A couple of Monday's developments were legal.
In Philadelphia, arbitrator Stephen Burbank heard Terrell Owens' appeals to be declared a free agent and said he will decide on Tuesday.
Owens' agent, David Joseph, failed to file papers by a Feb. 21 deadline voiding the final years of his contract, which the NFL ruled kept him with San Francisco. The 49ers then traded him to Baltimore.
And Washington linebacker LaVar Arrington filed a grievance with the league over $6.5 million he claims is missing from his latest contract with the Redskins.
The three-time Pro Bowl linebacker signed a nine-year, $68 million contract in December, but Arrington claims he actually agreed to a $74.5 million deal. Arrington contends the contract was supposed to include a $6.5 million roster bonus for the year 2006.

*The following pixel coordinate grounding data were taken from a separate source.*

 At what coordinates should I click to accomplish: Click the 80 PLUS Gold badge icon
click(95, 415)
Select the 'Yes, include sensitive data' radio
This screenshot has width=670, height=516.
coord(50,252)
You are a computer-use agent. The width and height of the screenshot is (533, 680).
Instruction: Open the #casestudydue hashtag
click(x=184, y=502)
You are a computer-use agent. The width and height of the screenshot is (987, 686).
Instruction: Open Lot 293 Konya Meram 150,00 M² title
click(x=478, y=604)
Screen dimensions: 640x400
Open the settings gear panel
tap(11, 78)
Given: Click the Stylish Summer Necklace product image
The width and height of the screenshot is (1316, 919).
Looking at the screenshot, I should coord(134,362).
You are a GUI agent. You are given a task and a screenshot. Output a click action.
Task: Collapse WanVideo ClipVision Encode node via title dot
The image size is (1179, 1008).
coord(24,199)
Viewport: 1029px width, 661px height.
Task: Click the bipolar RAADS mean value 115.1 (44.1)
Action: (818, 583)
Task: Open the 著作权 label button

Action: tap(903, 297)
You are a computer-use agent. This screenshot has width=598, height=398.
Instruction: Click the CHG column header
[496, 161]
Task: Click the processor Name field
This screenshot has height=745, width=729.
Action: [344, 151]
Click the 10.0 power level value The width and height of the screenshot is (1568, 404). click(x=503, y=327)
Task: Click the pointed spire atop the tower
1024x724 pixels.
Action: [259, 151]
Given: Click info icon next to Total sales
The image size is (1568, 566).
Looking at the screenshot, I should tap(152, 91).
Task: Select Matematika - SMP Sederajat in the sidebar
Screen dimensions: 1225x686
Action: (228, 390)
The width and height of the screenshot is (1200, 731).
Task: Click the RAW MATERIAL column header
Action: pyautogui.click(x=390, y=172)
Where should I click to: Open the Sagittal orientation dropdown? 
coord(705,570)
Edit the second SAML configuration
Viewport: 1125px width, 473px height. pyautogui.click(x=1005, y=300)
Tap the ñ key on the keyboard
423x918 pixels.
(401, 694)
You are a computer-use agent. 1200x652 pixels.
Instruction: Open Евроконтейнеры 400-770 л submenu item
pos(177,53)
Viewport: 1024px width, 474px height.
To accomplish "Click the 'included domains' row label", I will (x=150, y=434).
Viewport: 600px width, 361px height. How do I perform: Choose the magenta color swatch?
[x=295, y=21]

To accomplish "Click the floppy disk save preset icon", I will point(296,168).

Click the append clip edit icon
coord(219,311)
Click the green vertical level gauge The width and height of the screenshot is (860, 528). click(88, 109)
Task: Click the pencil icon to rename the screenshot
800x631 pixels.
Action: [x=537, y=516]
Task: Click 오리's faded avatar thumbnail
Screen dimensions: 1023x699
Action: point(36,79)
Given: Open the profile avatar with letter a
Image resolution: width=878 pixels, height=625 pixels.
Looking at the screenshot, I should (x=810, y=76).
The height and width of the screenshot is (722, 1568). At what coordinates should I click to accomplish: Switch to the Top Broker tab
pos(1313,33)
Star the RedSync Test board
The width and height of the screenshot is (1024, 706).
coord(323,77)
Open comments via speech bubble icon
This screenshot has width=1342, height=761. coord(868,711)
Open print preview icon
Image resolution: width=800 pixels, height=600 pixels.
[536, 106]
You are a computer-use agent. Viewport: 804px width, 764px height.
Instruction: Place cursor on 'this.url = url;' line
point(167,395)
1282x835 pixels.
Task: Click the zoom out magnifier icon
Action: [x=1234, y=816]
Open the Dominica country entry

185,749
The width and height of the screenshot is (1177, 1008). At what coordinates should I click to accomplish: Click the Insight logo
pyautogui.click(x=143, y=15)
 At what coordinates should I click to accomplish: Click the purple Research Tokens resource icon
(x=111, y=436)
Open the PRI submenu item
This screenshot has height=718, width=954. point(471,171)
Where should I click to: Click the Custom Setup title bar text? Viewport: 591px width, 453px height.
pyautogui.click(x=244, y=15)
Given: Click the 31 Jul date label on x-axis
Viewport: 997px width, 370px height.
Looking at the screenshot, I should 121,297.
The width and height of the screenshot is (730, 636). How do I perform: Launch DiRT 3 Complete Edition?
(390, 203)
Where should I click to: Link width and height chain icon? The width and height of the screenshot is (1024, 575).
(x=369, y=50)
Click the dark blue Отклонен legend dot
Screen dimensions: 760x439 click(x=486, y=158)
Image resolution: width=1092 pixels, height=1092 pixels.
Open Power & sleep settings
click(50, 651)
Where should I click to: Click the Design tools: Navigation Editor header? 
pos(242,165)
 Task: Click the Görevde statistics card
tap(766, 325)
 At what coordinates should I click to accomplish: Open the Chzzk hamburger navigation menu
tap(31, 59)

Bill Walsh, who coached the 49ers to three Super Bowl championships and was working as a consultant for the team, is returning to Stanford as a special assistant to athletic director Ted Leland. In his new job, he will work with athletic development staff on various fund-raising initiatives and special projects for Leland.
In other transactions Monday:
Denver re-signed cornerback Jimmy Spencer and signed free agent cornerback Reggie Stephens.
Spencer, a 12-year NFL veteran, played the past four seasons with the Broncos.
New England signed punter Josh Miller, who had been cut by Pittsburgh.
Buffalo picked up a $2 million option on center Trey Teague, keeping him with the team for another season.
Minnesota released receiver D'Wayne Bates and backup safety Jack Brewer.
Bates was signed two seasons ago and became the No. 2 receiver opposite Randy Moss. But injuries limited him and he played in 10 games last season, finishing with 15 catches for 151 yards and one touchdown.
Miami moved closer to acquiring wide receiver David Boston from San Diego. Completion of the deal hinges on Boston accepting a restructured, incentive-laden contract.
He's guaranteed $6.9 million over the next two seasons under terms of the seven-year contract he signed before falling out of favor in San Diego, which he joined as a free agent after leaving Arizona.